* [Task item]: Please copy out the entries below exactly, beginning with the line that contains "Switch to the Trade Analysis tab" and ending with the line that contains "Task: Click the vertical scrollbar down arrow", and include nothing outside that span.
BEGIN Entries supplied
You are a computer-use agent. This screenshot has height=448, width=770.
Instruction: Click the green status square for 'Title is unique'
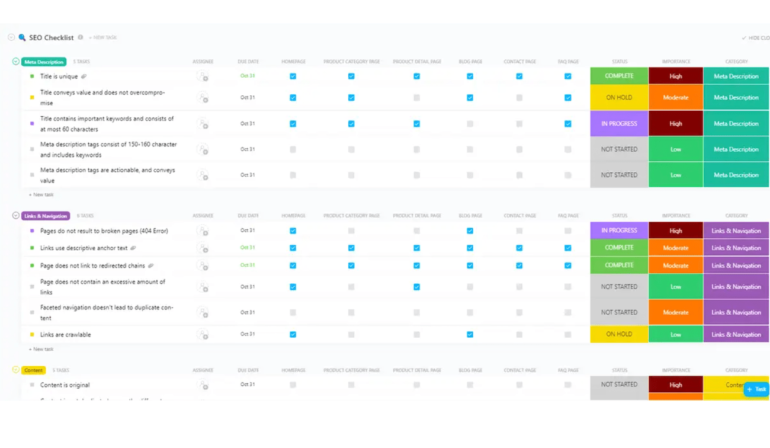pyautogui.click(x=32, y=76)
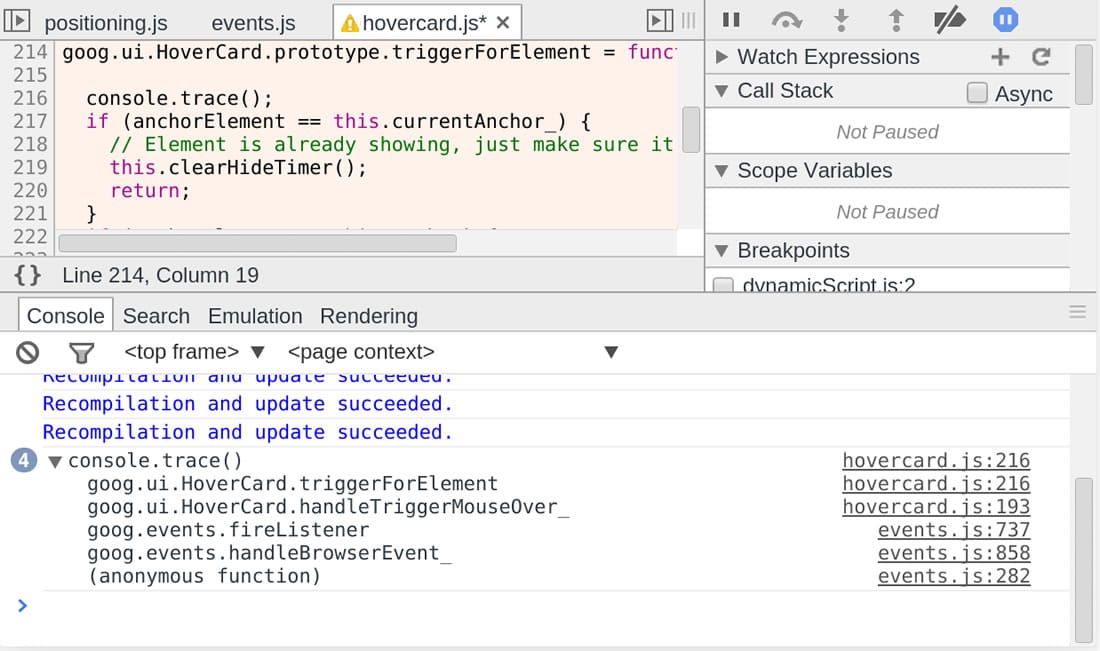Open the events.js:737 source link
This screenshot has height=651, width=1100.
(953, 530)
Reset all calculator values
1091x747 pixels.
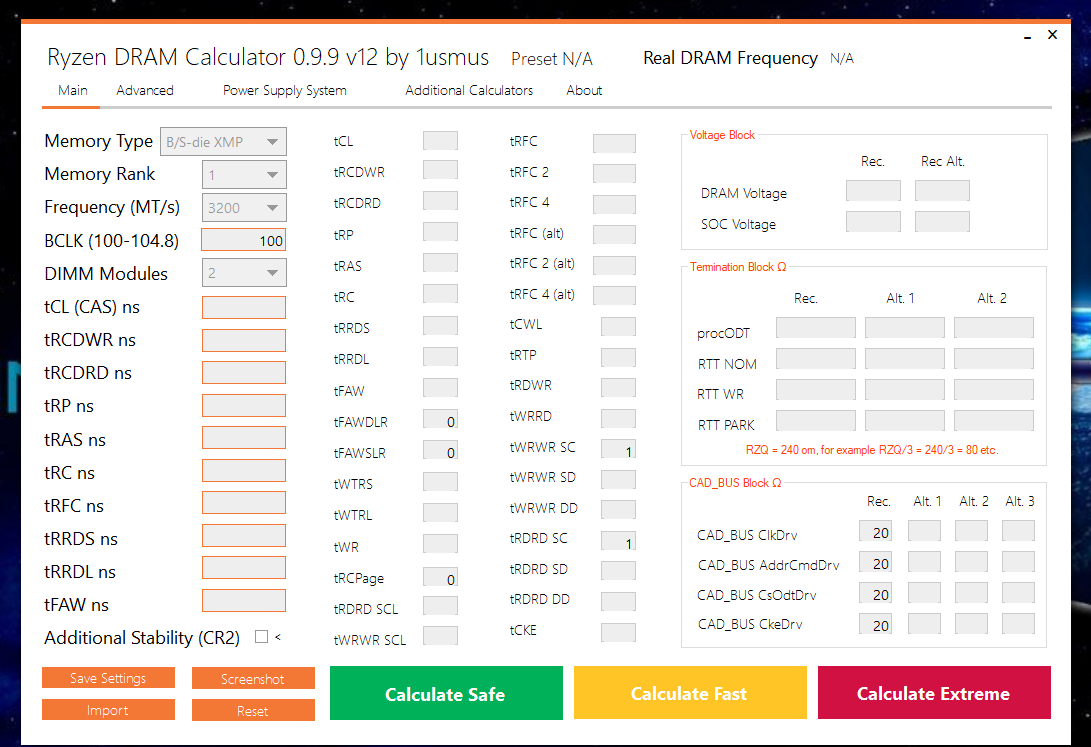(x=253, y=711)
END Entries supplied
BEGIN Entries supplied
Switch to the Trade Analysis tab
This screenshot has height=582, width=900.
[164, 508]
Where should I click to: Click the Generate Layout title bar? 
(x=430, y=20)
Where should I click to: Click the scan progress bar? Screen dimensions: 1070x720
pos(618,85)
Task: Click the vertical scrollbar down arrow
END Entries supplied
* [Output below]:
Switch to the Trade Analysis tab
This screenshot has height=582, width=900.
[164, 508]
Where should I click to: Click the Generate Layout title bar? 
(x=430, y=20)
Where should I click to: Click the scan progress bar? Screen dimensions: 1070x720
pos(618,85)
Task: Click the vertical scrollbar down arrow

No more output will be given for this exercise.